| THE PROBLEM |
Reproduce all entries precisely, down to the last character.
··· GIVEN RECORDS ···
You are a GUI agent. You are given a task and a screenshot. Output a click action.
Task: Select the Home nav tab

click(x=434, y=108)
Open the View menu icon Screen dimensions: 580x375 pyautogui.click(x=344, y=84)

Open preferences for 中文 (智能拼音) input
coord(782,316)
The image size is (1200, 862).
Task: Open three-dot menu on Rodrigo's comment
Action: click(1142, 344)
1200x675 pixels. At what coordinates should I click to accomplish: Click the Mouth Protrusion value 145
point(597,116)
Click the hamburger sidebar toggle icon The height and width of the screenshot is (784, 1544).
···
| YOUR SOLUTION |
You are a GUI agent. You are given a task and a screenshot. Output a click action.
Task: Select the Home nav tab

click(x=434, y=108)
Open the View menu icon Screen dimensions: 580x375 pyautogui.click(x=344, y=84)

Open preferences for 中文 (智能拼音) input
coord(782,316)
The image size is (1200, 862).
Task: Open three-dot menu on Rodrigo's comment
Action: click(1142, 344)
1200x675 pixels. At what coordinates should I click to accomplish: Click the Mouth Protrusion value 145
point(597,116)
Click the hamburger sidebar toggle icon The height and width of the screenshot is (784, 1544).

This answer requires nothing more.